Шрифт:
Ближайшими и непосредственными воспитателями детей Александровского корпуса были классные дамы. Поступивший в корпус ребенок оставался до выхода из него у одной и той же дамы, исключая того случая, когда он по годам своим должен был пройти через малолетнее отделение. Во всех своих нуждах ребенок обращался к своей даме, которая должна была заменить ему родную мать. Классными дамами определялись только девицы или вдовы, причем последние могли иметь при себе малолетних детей; это постановлено было для того, чтобы дамы не отвлекались заботами о своем семействе и всецело посвящали себя своим питомцам. Чтобы снять с воспитательницы по возможности все заботы по хозяйству, им полагался казенный стол (обед и ужин); чтобы, наконец, воспитательница могла постоянно, во всякое время следить за вверенными ей детьми, она имела свою квартиру, расположенную рядом с детской спальней, и одна комната ее была, так сказать, детской ее питомцев; здесь дети занимались приготовлением уроков, здесь они играли, если занятий не было, и здесь же несколько человек ее отделения проводили свободное свое время, особенно во время праздников.
Малолетнее отделение, в которое я поступил в августе 1841 года и в котором находился до половины марта 1843 года, помещалось совершенно отдельно от других воспитанников. Классная дама сама отпускала детей в классы, а по окончании классов дети приходили прямо на квартиру дамы.
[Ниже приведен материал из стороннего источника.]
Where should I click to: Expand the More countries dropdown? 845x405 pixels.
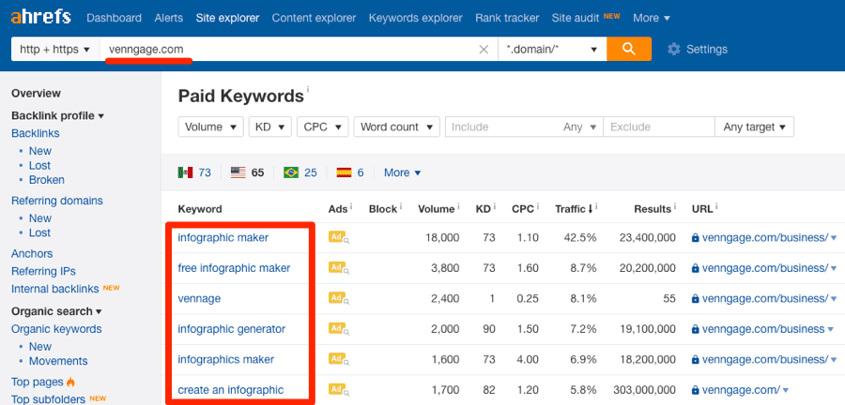[402, 173]
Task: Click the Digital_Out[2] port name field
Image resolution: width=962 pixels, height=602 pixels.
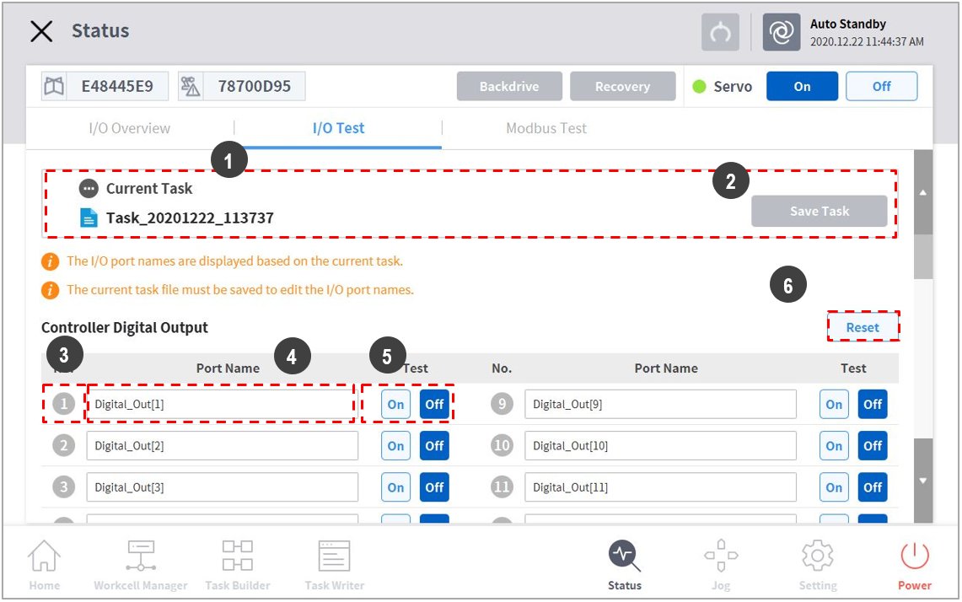Action: [222, 445]
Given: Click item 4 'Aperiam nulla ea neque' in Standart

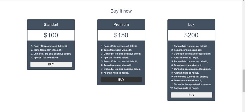Looking at the screenshot, I should coord(45,58).
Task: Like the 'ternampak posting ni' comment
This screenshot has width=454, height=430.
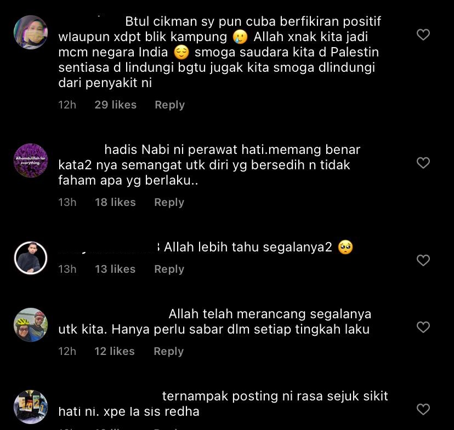Action: pyautogui.click(x=423, y=409)
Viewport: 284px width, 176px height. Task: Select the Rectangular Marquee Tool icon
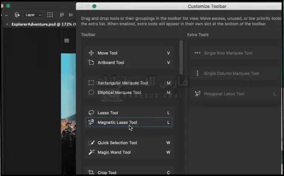pyautogui.click(x=91, y=83)
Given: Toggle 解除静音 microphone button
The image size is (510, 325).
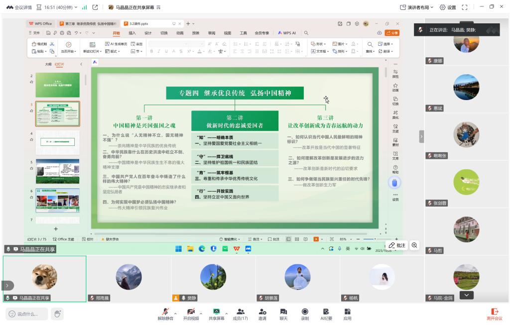Looking at the screenshot, I should coord(165,314).
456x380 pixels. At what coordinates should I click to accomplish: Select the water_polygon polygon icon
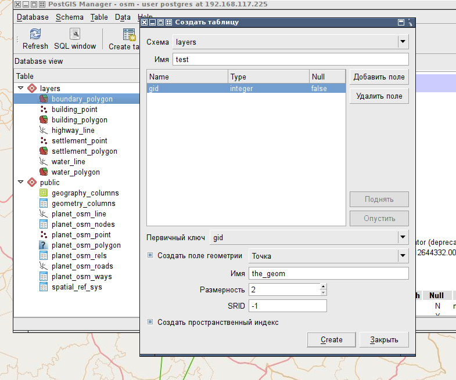coord(43,172)
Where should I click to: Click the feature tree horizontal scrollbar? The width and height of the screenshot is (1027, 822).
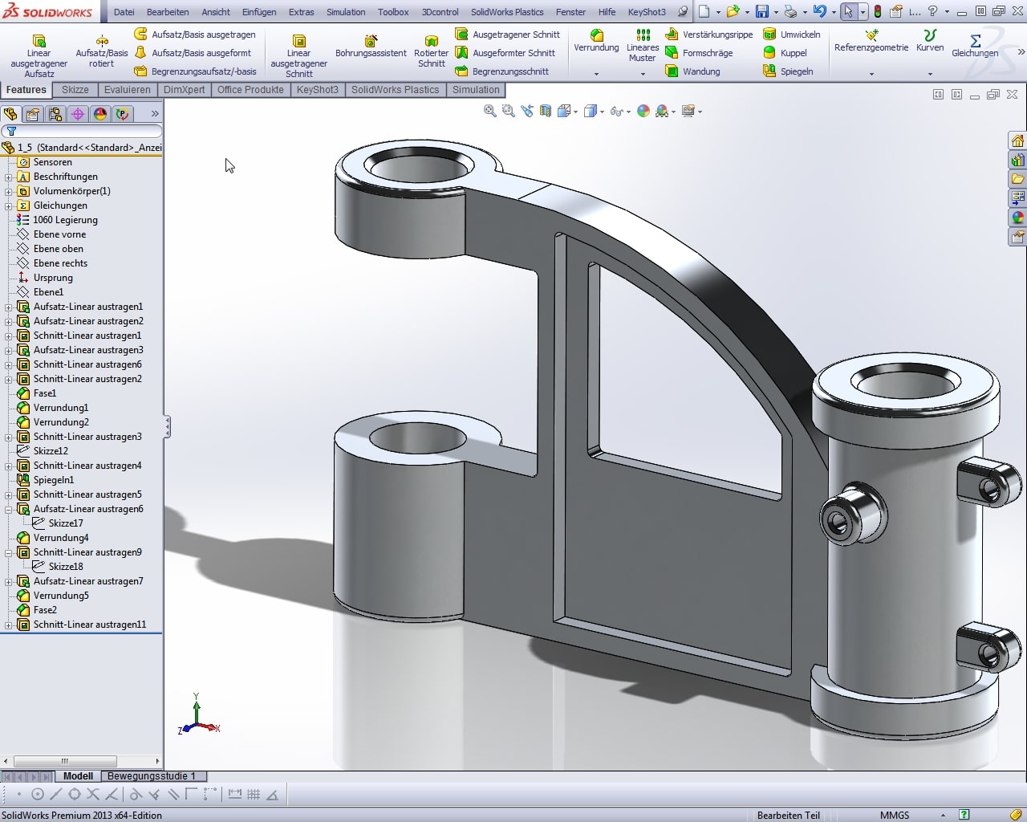tap(65, 761)
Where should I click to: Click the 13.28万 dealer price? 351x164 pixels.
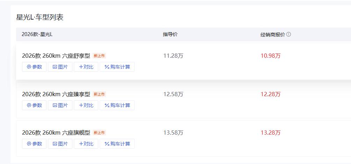(270, 133)
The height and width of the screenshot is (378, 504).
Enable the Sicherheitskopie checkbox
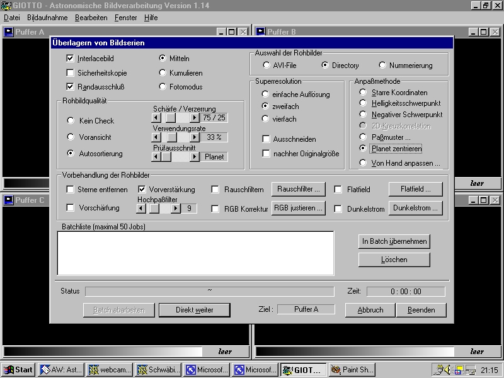(70, 72)
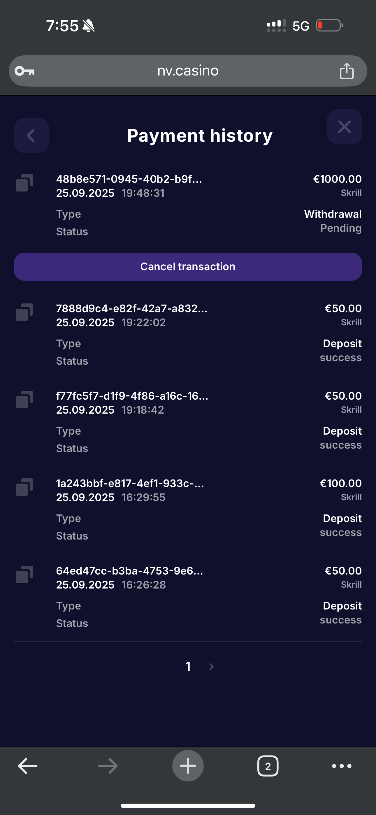
Task: Copy the 48b8e571 transaction ID
Action: (24, 183)
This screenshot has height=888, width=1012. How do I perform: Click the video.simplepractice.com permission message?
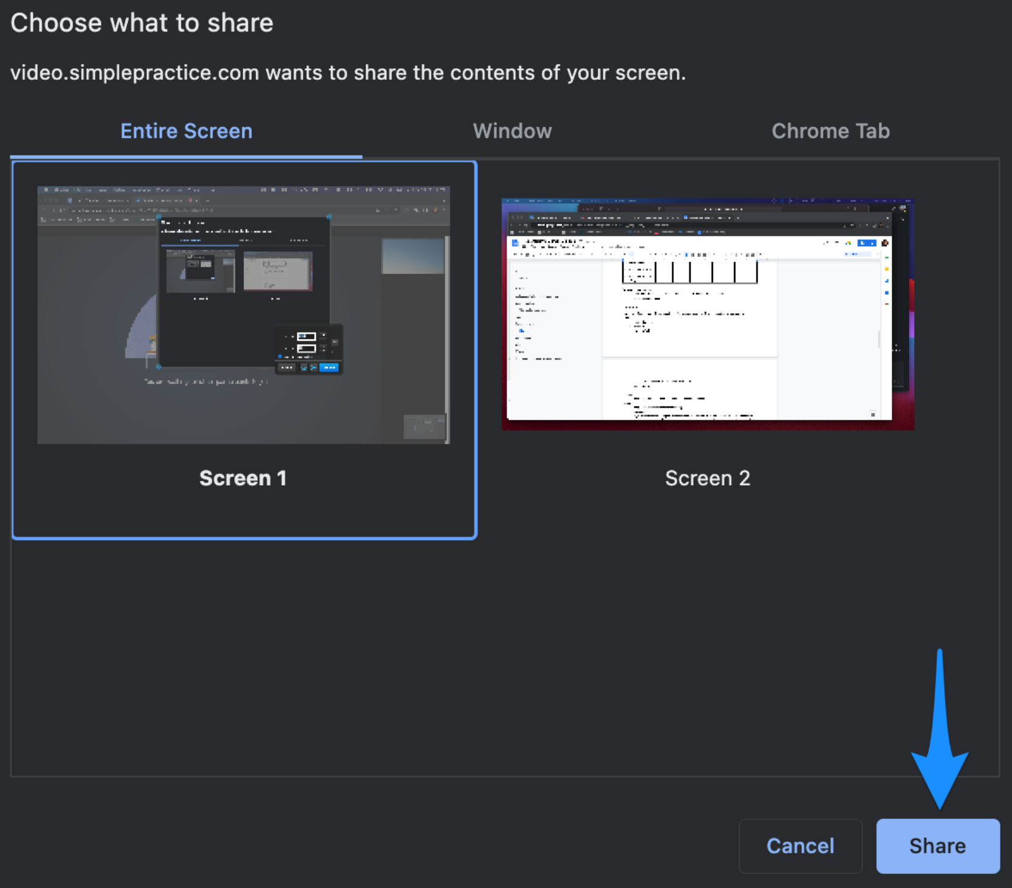coord(348,73)
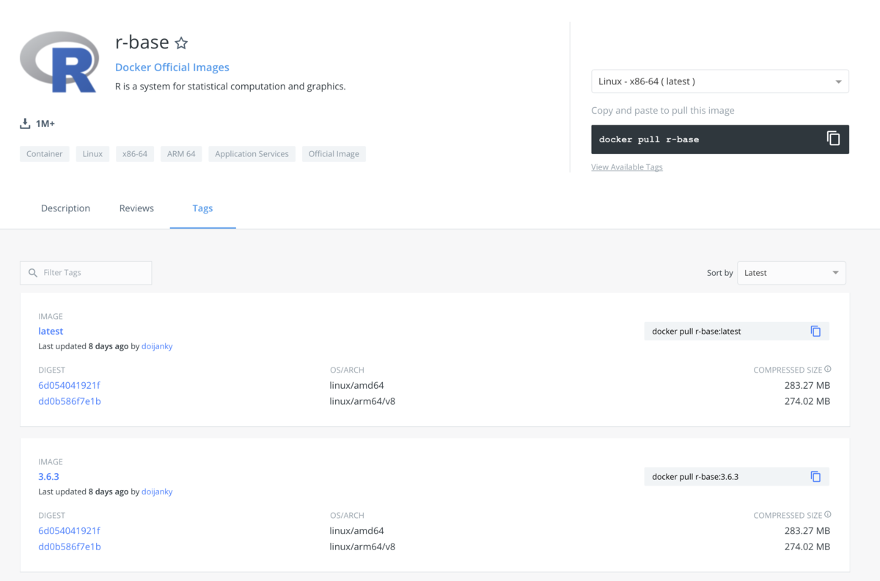This screenshot has width=880, height=581.
Task: Open the latest image tag link
Action: pos(51,332)
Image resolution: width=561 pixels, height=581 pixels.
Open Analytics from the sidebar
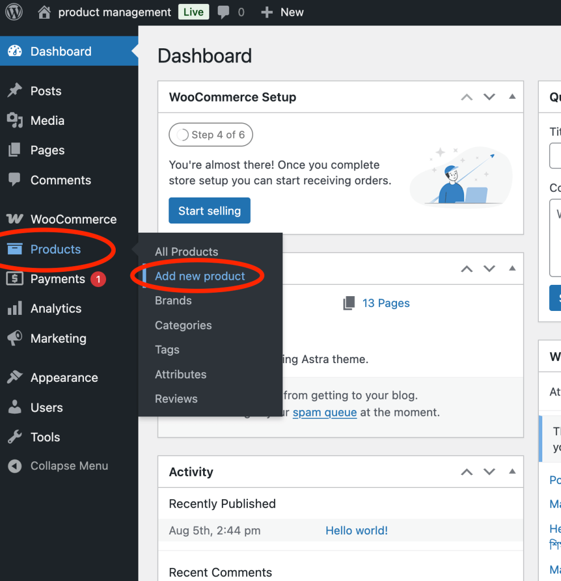click(x=56, y=308)
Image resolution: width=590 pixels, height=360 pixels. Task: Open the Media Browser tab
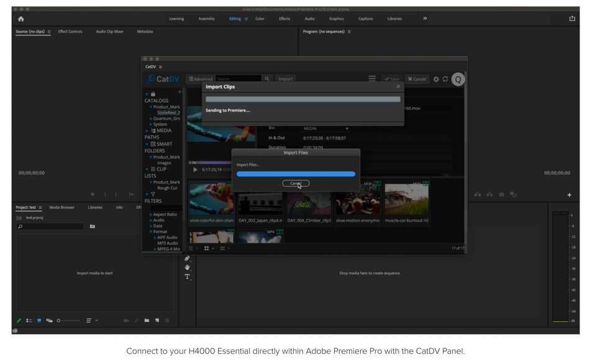(x=61, y=208)
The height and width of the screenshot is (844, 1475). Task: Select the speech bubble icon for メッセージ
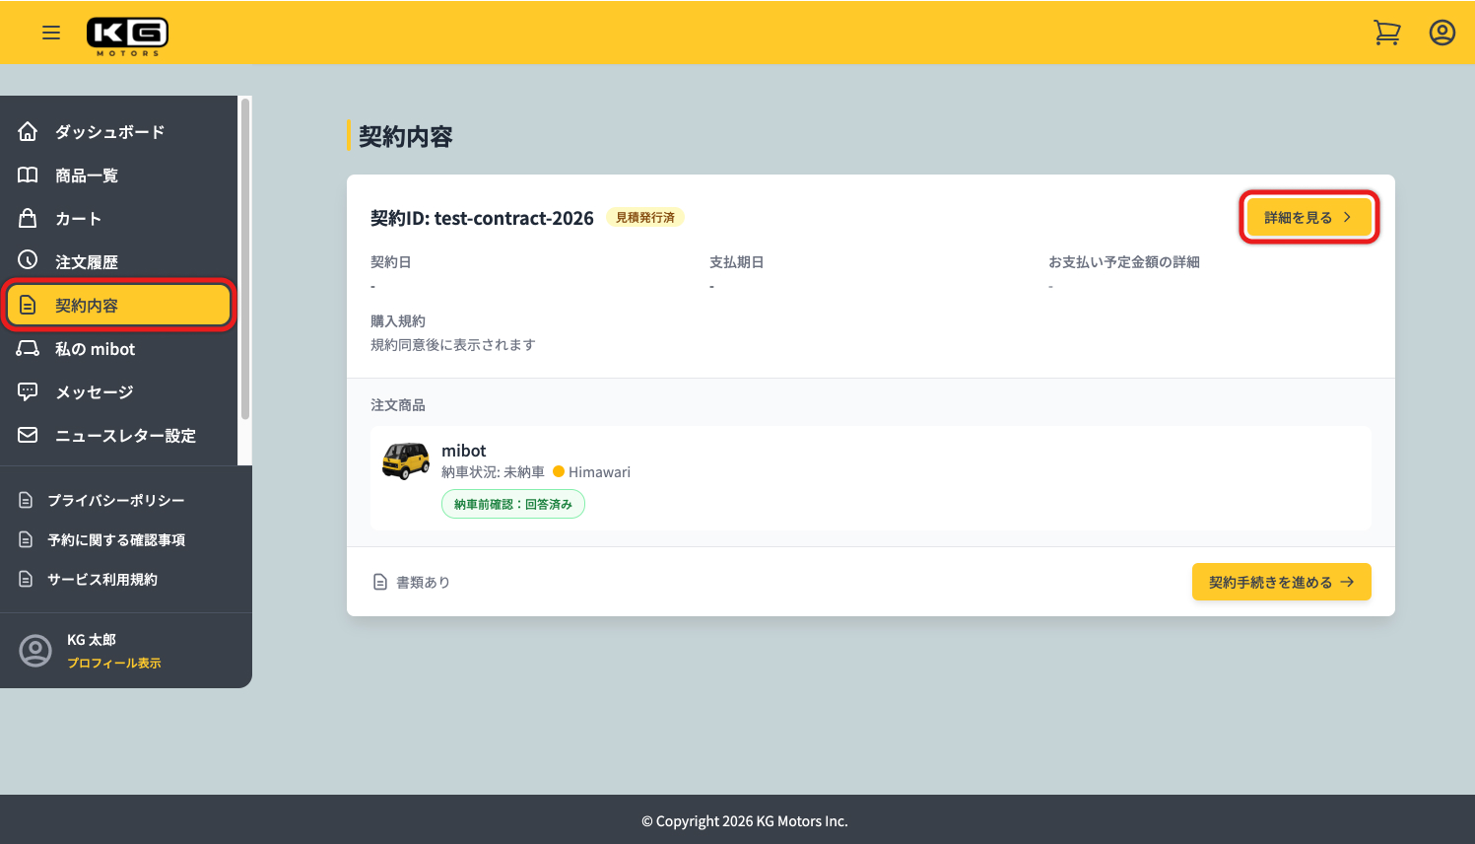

Только во время стола дети находились в общей столовой с другими возрастами, все же остальное время они оставались лишь под надзором своей дамы, которая по своему усмотрению ходила с ними гулять в сад или по коридору.
В малолетнем отделении воспитание детей было домашнеев полном смысле слова. С самого основания Александровского корпуса и до 1843 года классной дамой малолетнего отделения была добрейшая старушка Марья Ивановна Боньот, которая перешла в Александровский корпус из бывшего малолетнего отделения 1-го кадетского корпуса, где начала свою службу, кажется, еще при Александре Павловиче, в первые годы его царствования. Образования она была скромного, даже не говорила по-французски (по крайней мере мы, дети, никогда не слыхали от нее ни одного французского слова), что ставилось непременным условием при назначении классных дам, но обладала в высшей степени добрым сердцем и любовью к детям. Сколько лет она провела в кругу детей, я не знаю, но она до такой степени свыклась с своим положением, что ее нельзя было себе представить без детей. Имея две отдельные маленькие комнаты, она только спала в одной из них, с раннего же утра и до того времени, как дети уснут, она от них не отлучалась. <…> Она не знала другой жизни, как жизнь с детьми: гуляла тогда, когда им надо было гулять, обедала и ужинала, когда они обедали и ужинали, ходила с ними в Царскосельский парк. В полтора года, которые я ее знал, она ни одного раза не оставляла нас даже на самое короткое время. <…> Никакого воспитательного плана или воспитательной системы Марья Ивановна не имела, да и не знала; она жила с детьми, не позволяла им ссориться и браниться, смотрела, чтобы они всегда были опрятны, чтобы вовремя ложились и вставали, вовремя уходили в классы; иногда показывала и объясняла им картинки, иногда спрашивала азбуку, которую дети только что выучили в классе, — словом, приучала их к порядку, к добрым взаимным отношениям, старалась их развлекать, действуя по внушению доброго, любящего сердца. Наказание она, правда, употребляла, но очень редко, в виде исключения и то только одно наказание: недолго постоять отдельно от товарищей; без пищи она никогда не наказывала, точно так же никогда не употребляла телесного наказания, столь распространенного во всех других отделениях Александровского корпуса.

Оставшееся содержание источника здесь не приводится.